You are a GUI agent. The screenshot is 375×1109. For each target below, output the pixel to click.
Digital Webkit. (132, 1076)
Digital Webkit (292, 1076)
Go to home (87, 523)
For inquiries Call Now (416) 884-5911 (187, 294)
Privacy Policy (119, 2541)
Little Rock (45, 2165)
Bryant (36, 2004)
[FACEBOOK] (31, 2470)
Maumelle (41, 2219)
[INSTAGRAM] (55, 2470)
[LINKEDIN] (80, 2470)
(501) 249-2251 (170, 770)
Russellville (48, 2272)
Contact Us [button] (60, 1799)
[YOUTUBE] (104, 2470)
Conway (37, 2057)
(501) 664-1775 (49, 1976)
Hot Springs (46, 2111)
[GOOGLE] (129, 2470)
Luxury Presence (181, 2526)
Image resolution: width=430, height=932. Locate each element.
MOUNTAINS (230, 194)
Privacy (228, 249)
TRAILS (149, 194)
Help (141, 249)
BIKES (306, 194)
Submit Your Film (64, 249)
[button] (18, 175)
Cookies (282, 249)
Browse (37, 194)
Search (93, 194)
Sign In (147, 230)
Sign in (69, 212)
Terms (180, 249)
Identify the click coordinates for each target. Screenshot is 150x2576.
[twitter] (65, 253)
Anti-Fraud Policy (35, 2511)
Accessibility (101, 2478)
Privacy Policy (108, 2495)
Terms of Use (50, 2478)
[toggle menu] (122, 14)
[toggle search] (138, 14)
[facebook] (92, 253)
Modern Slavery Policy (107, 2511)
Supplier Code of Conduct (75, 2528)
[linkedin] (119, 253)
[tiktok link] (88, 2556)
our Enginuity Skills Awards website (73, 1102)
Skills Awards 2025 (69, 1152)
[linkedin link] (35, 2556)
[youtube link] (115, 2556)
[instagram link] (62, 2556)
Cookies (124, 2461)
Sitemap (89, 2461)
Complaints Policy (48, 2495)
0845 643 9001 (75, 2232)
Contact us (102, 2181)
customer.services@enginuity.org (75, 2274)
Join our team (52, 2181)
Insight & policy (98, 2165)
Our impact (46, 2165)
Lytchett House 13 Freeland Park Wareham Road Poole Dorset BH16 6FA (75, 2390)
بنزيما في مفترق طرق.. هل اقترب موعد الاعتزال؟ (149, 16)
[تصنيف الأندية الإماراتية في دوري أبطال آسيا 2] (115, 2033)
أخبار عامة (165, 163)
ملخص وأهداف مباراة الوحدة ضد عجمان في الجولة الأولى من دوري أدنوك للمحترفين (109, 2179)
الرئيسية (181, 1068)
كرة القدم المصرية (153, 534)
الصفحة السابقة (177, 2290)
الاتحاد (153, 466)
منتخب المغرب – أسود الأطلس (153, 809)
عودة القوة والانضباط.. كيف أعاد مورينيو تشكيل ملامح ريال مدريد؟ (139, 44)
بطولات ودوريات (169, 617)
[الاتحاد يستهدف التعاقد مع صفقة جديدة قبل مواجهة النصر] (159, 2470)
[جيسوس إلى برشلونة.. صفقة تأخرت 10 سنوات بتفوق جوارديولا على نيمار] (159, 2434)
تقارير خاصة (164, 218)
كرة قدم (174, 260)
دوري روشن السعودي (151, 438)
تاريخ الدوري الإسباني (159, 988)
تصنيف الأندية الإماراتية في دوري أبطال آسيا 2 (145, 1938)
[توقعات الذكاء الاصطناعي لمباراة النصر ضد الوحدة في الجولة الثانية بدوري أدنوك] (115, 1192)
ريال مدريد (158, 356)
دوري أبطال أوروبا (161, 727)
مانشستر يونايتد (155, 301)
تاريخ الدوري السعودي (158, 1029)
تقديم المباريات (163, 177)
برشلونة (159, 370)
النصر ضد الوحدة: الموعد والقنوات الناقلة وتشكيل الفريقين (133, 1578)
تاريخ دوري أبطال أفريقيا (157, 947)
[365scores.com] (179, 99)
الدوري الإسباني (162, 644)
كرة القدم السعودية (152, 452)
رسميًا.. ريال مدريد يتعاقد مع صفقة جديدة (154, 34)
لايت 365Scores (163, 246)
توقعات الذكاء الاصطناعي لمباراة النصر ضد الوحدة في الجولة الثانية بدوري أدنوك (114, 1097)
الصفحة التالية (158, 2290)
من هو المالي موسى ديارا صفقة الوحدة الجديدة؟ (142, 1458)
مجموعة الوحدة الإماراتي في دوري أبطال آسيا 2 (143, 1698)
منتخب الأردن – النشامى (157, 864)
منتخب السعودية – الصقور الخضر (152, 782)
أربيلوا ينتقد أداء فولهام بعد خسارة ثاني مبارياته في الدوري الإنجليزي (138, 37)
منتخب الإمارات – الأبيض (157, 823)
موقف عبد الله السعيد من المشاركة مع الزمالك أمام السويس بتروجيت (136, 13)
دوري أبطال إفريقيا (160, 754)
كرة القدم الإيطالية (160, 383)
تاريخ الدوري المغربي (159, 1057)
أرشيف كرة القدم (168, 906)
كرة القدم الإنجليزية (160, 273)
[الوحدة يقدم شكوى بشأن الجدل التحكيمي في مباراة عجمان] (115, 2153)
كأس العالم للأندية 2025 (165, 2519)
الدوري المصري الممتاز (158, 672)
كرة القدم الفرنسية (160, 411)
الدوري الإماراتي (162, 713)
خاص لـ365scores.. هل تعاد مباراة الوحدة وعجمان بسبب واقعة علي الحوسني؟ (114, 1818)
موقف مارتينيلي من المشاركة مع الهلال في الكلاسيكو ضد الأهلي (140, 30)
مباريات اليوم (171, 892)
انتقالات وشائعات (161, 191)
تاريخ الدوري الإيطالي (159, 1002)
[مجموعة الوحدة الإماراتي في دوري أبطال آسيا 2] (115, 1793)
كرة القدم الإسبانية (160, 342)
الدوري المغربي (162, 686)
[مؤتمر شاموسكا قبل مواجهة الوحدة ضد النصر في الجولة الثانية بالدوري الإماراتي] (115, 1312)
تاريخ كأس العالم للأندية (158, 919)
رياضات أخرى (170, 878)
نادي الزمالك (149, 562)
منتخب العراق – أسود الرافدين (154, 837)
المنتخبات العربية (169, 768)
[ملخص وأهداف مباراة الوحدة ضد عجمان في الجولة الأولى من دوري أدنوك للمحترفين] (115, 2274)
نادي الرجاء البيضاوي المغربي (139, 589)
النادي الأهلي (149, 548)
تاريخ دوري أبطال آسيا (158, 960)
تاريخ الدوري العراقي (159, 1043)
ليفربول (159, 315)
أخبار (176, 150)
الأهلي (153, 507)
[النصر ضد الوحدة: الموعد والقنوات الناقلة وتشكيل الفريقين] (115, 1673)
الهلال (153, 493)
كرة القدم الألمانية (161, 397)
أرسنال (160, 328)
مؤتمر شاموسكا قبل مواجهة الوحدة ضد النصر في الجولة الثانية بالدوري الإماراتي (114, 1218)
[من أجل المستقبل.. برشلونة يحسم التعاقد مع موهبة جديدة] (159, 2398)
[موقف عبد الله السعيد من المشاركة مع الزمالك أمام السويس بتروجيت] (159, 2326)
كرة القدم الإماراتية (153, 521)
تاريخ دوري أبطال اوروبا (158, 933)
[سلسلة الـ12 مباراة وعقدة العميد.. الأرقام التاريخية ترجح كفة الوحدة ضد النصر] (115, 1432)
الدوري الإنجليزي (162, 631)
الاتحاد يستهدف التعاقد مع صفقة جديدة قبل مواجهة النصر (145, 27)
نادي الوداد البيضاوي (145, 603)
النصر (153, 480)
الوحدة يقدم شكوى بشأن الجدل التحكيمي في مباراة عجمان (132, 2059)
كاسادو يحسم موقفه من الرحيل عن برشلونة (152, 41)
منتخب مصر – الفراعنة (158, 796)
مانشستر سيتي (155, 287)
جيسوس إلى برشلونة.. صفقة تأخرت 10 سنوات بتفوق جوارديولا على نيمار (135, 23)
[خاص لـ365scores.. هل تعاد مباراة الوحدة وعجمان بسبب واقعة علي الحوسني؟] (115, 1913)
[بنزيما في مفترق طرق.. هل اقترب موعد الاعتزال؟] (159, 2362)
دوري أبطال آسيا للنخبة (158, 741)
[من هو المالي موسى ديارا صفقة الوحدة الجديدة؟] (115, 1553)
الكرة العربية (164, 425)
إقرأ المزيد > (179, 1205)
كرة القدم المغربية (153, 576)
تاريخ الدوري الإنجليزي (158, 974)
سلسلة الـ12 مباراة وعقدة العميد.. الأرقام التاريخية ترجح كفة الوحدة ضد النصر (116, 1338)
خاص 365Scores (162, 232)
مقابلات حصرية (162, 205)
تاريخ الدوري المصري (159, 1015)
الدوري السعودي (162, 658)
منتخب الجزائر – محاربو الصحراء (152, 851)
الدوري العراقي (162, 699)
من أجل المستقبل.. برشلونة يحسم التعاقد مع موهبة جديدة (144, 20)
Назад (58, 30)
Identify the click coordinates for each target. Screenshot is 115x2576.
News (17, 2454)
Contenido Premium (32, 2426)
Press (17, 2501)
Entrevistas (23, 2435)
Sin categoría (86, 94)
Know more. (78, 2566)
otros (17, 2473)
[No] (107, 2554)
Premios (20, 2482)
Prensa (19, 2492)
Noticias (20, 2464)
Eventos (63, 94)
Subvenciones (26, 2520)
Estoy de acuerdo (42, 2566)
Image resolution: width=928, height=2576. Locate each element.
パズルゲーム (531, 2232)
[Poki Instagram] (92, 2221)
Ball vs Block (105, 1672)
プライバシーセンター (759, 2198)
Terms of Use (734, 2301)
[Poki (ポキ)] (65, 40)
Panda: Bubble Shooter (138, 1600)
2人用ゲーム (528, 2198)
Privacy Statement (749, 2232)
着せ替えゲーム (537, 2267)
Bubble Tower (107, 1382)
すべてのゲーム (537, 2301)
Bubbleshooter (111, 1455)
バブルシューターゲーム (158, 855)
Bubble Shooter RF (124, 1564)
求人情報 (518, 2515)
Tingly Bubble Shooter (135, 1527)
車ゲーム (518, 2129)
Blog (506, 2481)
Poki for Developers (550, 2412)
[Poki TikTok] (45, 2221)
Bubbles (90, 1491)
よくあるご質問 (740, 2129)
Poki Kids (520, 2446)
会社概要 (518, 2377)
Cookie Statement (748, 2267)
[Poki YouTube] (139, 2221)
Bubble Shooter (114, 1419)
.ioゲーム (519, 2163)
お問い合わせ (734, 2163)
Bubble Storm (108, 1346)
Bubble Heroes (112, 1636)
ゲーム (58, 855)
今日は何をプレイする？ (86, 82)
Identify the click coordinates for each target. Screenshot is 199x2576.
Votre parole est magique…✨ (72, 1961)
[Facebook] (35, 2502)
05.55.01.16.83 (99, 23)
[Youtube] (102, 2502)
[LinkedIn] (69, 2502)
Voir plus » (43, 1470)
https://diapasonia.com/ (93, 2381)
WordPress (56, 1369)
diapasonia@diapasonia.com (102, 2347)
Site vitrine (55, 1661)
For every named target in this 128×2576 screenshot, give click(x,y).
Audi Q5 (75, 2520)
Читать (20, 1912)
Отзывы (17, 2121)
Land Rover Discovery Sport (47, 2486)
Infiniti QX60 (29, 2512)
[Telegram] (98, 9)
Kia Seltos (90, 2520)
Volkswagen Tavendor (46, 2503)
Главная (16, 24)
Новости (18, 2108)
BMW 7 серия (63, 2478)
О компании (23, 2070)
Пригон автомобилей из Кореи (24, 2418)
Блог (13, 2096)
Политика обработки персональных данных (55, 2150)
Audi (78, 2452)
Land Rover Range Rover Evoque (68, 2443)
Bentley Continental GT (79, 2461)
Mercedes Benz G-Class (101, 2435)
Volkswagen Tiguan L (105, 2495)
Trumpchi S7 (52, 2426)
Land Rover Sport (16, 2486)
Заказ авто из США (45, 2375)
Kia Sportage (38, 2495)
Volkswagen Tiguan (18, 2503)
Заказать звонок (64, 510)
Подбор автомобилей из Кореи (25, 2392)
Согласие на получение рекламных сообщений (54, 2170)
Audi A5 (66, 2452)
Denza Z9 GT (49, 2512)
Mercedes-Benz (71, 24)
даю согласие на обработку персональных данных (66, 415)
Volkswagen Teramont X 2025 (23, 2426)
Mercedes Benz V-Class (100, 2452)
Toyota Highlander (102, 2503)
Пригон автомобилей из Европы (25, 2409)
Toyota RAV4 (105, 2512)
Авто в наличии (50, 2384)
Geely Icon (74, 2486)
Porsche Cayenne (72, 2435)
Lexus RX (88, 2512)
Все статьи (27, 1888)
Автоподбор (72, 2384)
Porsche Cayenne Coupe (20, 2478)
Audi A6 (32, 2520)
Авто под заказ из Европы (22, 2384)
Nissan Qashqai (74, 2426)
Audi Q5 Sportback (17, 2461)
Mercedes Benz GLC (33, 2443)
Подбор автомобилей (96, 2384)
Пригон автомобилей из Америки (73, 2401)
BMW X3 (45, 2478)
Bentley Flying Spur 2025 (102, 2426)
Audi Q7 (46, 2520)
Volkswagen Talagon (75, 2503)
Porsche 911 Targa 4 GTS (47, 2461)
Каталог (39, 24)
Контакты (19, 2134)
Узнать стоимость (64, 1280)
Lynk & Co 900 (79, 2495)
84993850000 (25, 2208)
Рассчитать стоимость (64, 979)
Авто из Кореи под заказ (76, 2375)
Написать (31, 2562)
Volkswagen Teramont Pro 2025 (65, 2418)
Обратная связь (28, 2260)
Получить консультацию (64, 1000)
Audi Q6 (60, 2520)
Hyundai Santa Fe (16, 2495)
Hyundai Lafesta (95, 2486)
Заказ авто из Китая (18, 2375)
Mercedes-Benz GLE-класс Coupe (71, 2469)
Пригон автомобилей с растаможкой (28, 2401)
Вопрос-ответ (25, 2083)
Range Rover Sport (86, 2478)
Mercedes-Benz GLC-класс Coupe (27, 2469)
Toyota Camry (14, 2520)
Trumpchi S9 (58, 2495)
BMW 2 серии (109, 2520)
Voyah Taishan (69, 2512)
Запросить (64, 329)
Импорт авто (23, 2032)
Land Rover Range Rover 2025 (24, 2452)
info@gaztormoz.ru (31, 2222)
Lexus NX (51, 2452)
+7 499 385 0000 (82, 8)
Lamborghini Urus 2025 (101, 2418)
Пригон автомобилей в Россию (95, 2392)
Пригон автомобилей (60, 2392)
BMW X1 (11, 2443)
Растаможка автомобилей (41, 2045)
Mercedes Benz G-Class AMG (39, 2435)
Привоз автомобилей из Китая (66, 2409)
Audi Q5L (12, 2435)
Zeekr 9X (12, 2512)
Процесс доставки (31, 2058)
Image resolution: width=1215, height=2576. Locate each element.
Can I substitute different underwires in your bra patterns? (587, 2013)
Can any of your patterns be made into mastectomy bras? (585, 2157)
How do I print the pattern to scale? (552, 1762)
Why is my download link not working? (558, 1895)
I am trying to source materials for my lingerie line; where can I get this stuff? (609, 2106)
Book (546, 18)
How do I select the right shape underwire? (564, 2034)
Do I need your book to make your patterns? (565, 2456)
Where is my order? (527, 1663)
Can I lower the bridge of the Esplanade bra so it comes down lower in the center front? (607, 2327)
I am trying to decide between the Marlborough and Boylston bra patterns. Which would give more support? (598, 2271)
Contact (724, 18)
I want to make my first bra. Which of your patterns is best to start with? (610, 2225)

____

The lines to return are those in the entries above that include "click".

Problem solution:
You are a GUI agent. The screenshot is 375×1109. For each target below, output the pixel to click.
Identify the click coordinates for each target. Screenshot is 150x2576.
Identify the click coordinates for each target. Screenshot is 115x2576.
Identify the click coordinates for each target. Screenshot is 199x2576.
For every named target in this 128×2576 screenshot, give click(x,y).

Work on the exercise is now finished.